- What the task asks -
Scan the data beneath this task and copy each line that includes "width".

Stored records:
§

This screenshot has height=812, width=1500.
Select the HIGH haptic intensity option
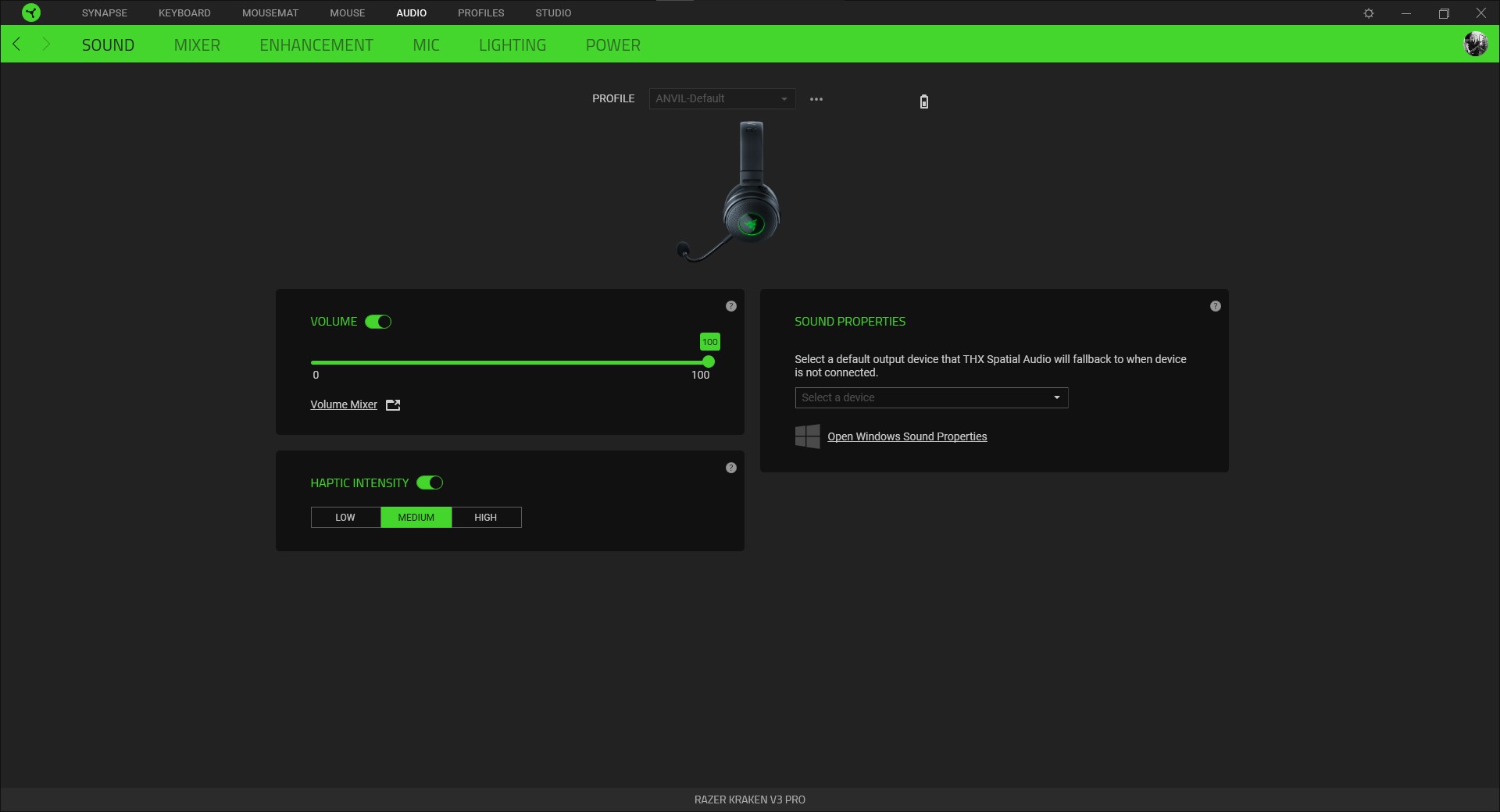click(x=485, y=517)
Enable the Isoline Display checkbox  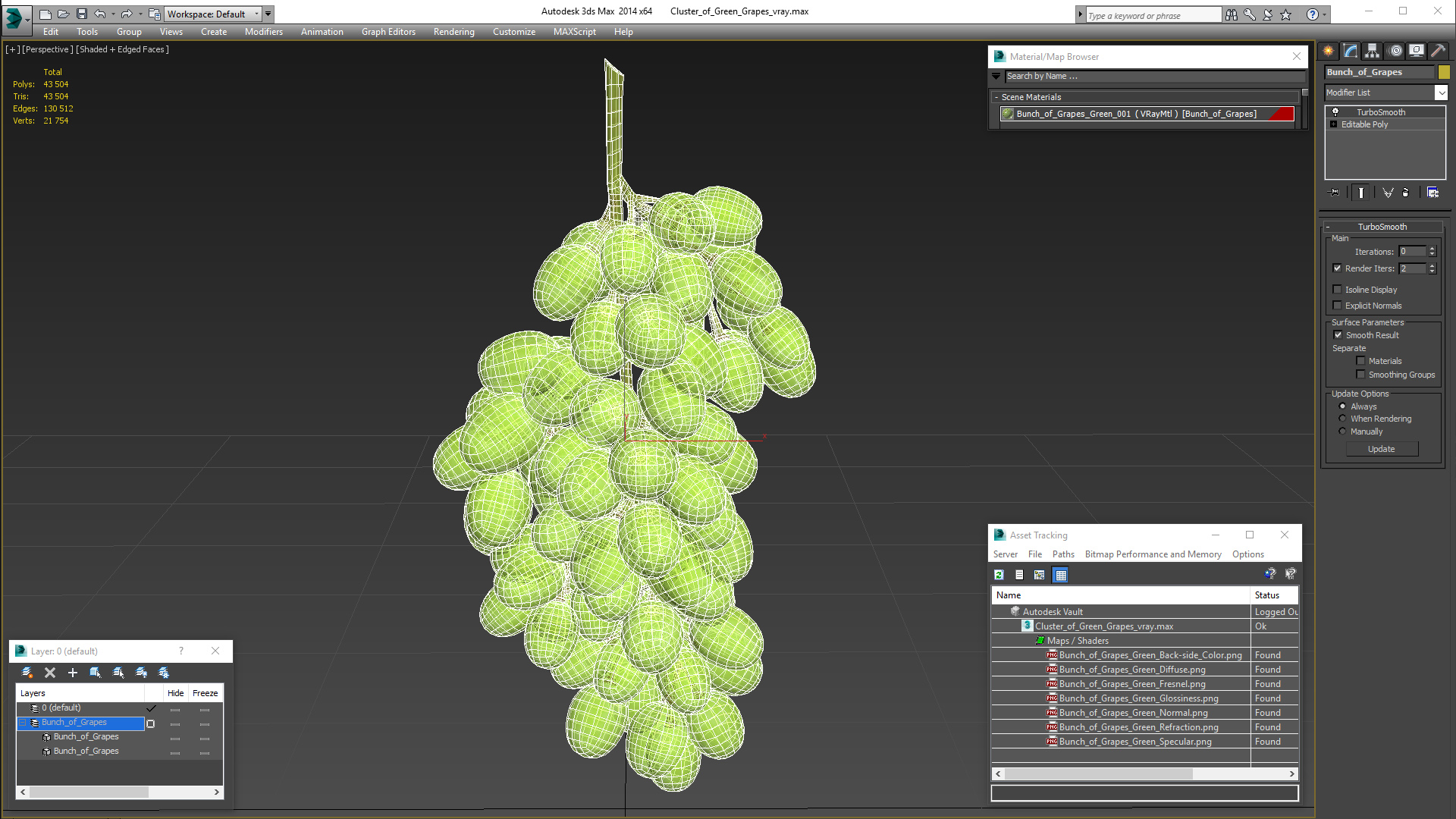click(1338, 290)
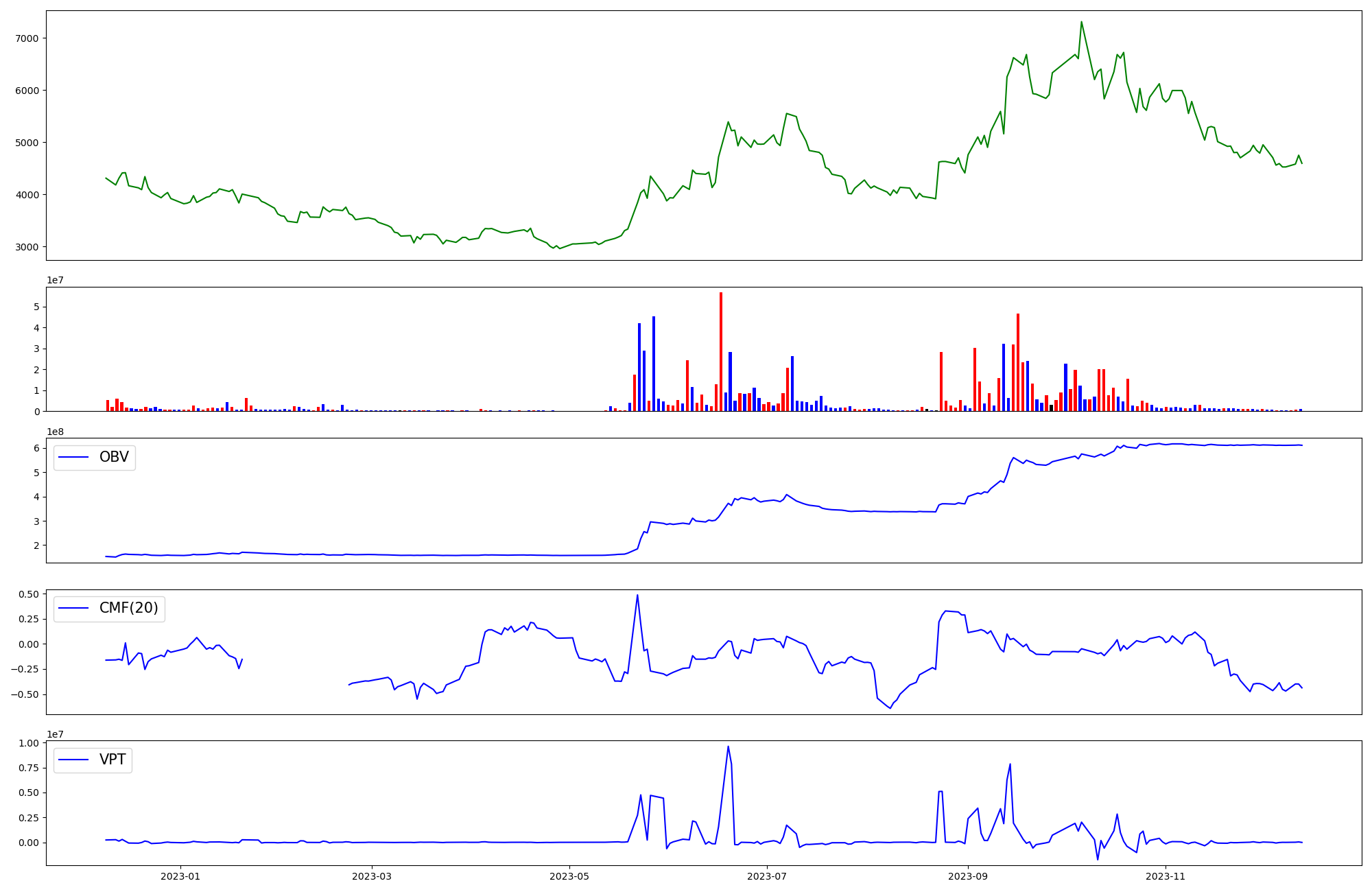
Task: Select the 2023-03 x-axis date label
Action: (x=372, y=876)
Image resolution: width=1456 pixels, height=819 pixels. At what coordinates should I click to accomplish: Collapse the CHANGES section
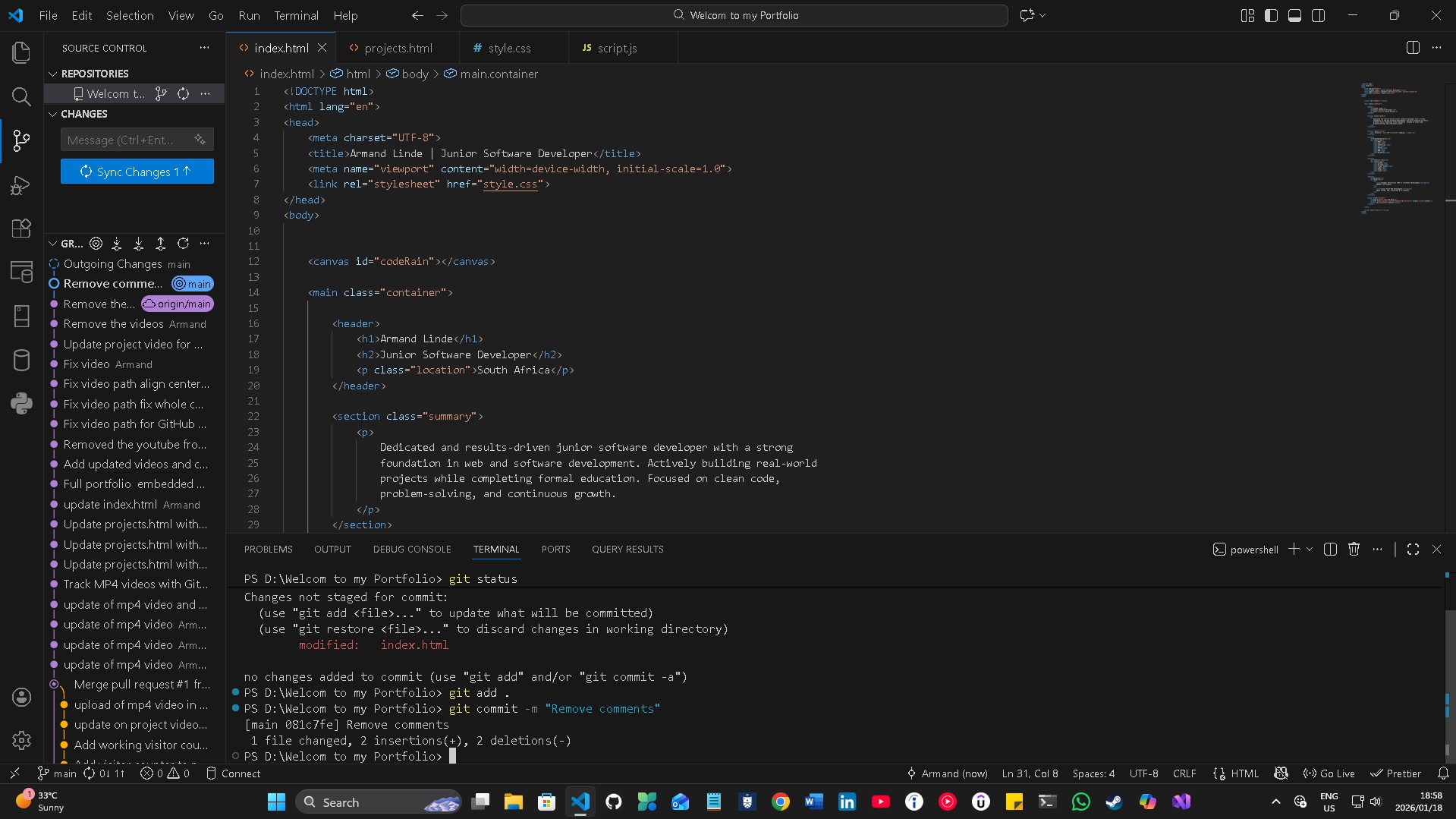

§

- Result of the exercise -
This screenshot has height=812, width=1500.
Image resolution: width=1456 pixels, height=819 pixels. At what coordinates should I click to accomplish: Collapse the CHANGES section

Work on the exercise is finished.